Embedding Bias & Representational Risk

v2.4.0 | Report Errata

docs development docs development

Embedding models encode semantic associations from their training data into the geometry of the vector space. Research has consistently shown that models trained on broad web corpora encode societal biases: associations between professions and gender, between names and ethnicity, between geographic locations and socioeconomic status. In a high-risk AI system, embedding bias manifests as differential retrieval quality.

A RAG-based recruitment system using biased embeddings may retrieve systematically different reference materials for candidates whose profiles contain demographic markers. A semantic search system for legal case matching may retrieve different precedents depending on the ethnicity or socioeconomic background expressed in the case description. These effects are subtle, difficult to detect through aggregate performance metrics, and fall squarely within Article 10(2)(f) on examination for possible biases.

▬▬▬

→ **Do this**
Reproduce word for word the part of the embedding bias passage above, from "Embedding Bias &" up to and including "differential retrieval quality.".

▬▬▬

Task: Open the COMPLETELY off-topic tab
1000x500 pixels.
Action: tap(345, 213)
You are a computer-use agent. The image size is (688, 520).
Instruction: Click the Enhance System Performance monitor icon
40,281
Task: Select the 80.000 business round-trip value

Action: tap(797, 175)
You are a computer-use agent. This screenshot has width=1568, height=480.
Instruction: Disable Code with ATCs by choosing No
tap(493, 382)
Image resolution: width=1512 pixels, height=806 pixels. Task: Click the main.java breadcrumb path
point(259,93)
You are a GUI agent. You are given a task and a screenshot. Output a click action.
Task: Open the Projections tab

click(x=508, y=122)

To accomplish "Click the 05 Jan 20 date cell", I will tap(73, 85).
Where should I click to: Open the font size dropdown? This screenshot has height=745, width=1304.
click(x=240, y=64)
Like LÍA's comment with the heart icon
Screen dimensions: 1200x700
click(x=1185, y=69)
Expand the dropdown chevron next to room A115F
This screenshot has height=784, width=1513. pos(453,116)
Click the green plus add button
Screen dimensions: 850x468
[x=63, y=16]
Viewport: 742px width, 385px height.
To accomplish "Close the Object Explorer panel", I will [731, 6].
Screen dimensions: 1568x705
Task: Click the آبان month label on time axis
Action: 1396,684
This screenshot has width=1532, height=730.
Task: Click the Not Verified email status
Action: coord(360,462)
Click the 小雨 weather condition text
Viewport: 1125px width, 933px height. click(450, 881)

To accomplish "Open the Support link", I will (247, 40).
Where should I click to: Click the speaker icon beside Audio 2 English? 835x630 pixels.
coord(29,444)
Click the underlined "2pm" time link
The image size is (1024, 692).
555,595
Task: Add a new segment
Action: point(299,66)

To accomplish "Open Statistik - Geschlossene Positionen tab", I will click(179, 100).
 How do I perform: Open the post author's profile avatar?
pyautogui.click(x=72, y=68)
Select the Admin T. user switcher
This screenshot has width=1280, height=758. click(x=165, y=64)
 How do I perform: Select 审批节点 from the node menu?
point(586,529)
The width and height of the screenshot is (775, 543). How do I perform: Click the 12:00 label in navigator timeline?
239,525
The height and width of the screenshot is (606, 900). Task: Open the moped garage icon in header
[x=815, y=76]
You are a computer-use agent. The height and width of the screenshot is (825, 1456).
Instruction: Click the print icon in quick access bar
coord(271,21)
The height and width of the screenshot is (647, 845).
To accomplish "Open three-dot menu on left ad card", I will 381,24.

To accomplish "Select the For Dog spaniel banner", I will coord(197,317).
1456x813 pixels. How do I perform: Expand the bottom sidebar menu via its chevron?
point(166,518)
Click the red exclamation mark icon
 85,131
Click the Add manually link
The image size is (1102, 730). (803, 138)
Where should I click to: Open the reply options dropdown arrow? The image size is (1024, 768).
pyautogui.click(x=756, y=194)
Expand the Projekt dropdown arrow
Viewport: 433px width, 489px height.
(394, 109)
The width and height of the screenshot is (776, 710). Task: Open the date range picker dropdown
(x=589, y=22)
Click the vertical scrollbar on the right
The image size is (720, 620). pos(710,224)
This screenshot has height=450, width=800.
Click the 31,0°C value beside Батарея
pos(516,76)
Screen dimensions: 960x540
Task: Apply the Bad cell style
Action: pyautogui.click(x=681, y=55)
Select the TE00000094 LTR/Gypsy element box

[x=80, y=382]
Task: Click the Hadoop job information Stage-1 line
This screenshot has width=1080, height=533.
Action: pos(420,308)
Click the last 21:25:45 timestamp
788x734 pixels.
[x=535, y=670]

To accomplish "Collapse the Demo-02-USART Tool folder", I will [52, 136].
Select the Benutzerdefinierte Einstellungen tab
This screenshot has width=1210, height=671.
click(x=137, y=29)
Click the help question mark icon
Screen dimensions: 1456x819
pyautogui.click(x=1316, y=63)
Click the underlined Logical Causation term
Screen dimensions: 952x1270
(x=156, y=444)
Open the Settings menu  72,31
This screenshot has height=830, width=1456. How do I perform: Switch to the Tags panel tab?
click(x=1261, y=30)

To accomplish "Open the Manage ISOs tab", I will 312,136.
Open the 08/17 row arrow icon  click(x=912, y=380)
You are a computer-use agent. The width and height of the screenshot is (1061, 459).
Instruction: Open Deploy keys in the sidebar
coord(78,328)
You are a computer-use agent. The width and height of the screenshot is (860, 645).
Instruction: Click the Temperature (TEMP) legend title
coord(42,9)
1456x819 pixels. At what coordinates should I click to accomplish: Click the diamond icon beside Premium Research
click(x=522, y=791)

▬▬▬

→ **Output of the exercise**
Embedding Bias & Representational Risk

v2.4.0 | Report Errata

docs development docs development

Embedding models encode semantic associations from their training data into the geometry of the vector space. Research has consistently shown that models trained on broad web corpora encode societal biases: associations between professions and gender, between names and ethnicity, between geographic locations and socioeconomic status. In a high-risk AI system, embedding bias manifests as differential retrieval quality.